Handbooks
Contribuindo

Publicando versões

Os changesets conduzem as versões e os changelogs. A publicação permanece inerte até que um token seja configurado, então a contabilidade fica correta de qualquer forma.

Adicionando um changeset

Qualquer mudança que afete um pacote publicado precisa de um:

pnpm changeset

Ele pergunta quais pacotes mudaram e se cada um é patch, minor ou major, e então escreve um arquivo markdown sob .changeset/. Faça commit desse arquivo junto com o código.

.changeset/quick-pandas-shave.md
---
'@handbooks/analyzer': minor
'@handbooks/cli': patch
---

Add a generic-tier Elixir spec and surface it in `--lang`.

Escreva a descrição para quem lê o changelog, não para quem revisa: o que mudou visto de fora, não como.

O que precisa de um

MudançaChangeset?
Uma funcionalidade ou flag nova✅ minor
Uma correção de comportamento já publicado✅ patch
Uma mudança incompatível de API ou da CLI✅ major
Um novo adaptador de linguagem✅ minor
Docs, testes, CI, refatorações internas
Qualquer coisa sob docs/

O fluxo de release

Faça merge na main com changesets presentes

O workflow de release abre (ou atualiza) um pull request "Version Packages".

Revise esse PR

Ele aplica todo changeset pendente: sobe as versões, escreve o CHANGELOG.md de cada pacote e apaga os arquivos de changeset consumidos. Leia o diff do changelog — ele é o release notes.

Faça o merge

Isso publica no npm.

A publicação é inerte até NPM_TOKEN existir

Sem o segredo configurado, o passo de publicação é um no-op. O versionamento e os changelogs continuam corretos — então a contabilidade está certa quer os pacotes estejam de fato sendo publicados ou não, e ligar a publicação mais tarde não exige reescrever o histórico.

Fazendo na mão

pnpm release:status      # what is pending
pnpm release:version     # apply changesets, bump, write changelogs
pnpm release:publish     # build, then changeset publish

release:version também roda pnpm install --lockfile-only, porque versões do workspace que sobem mudam o lockfile.

Antes de um release

pnpm check:all

Isso é o pnpm check mais os dois gates voltados à publicação:

  • check:packagingpublint e @arethetypeswrong/cli sobre cada pacote. Pega um mapa exports errado, uma declaração de tipos ausente, um risco de pacote dual.
  • check:install — empacota todos os onze tarballs, instala-os com npm puro em um diretório temporário e dirige a CLI contra eles. Essa é a verificação mais forte que existe sobre o dist: ela exercita a superfície publicada real, não os symlinks do workspace.
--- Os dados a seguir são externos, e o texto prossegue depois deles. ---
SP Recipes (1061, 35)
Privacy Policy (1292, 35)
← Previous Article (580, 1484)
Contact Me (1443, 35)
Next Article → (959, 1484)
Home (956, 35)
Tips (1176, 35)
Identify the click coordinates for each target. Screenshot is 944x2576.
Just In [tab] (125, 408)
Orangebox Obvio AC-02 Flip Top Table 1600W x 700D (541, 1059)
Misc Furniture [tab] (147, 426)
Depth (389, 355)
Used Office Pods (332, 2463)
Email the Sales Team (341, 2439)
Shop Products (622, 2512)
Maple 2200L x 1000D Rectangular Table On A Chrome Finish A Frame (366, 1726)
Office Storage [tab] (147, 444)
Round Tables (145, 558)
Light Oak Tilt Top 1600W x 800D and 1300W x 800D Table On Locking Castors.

Eles empacotam onze tarballs, então pertencem ao CI e ao momento antes de um release, não a cada ciclo local.

Procedência

A procedência do npm exige um campo repository apontando para o repositório público, em todo manifesto. Como isso são doze edições nas quais directory difere a cada vez:

node scripts/set-repo-url.mjs https://github.com/OWNER/REPO
node scripts/set-repo-url.mjs --check

Já está configurado para este repositório; o comando está aqui para um fork, e para o dia em que o repositório mudar de lugar.

É idempotente — rode de novo depois de mover o repositório. Ele deliberadamente não está ligado ao pnpm check: até o repositório ter uma URL pública não há nada contra o que verificar, e um gate que falha em um clone recém-feito ensina as pessoas a ignorar gates.

Política de versionamento

Semver padrão, com duas convenções que vale a pena declarar:

  • As flags da CLI são API pública. Remover ou renomear uma flag é um bump major. Adicionar uma é minor.
  • Os esquemas dos artefatos são versionados separadamente pelo campo version deles. Uma mudança de esquema que invalida diretórios de trabalho existentes é um bump major dos pacotes que os leem, e precisa de uma nota no changeset dizendo isso — não há mecanismo de migração de artefatos, então "apague o diretório de trabalho e regenere" precisa ser uma resposta aceitável.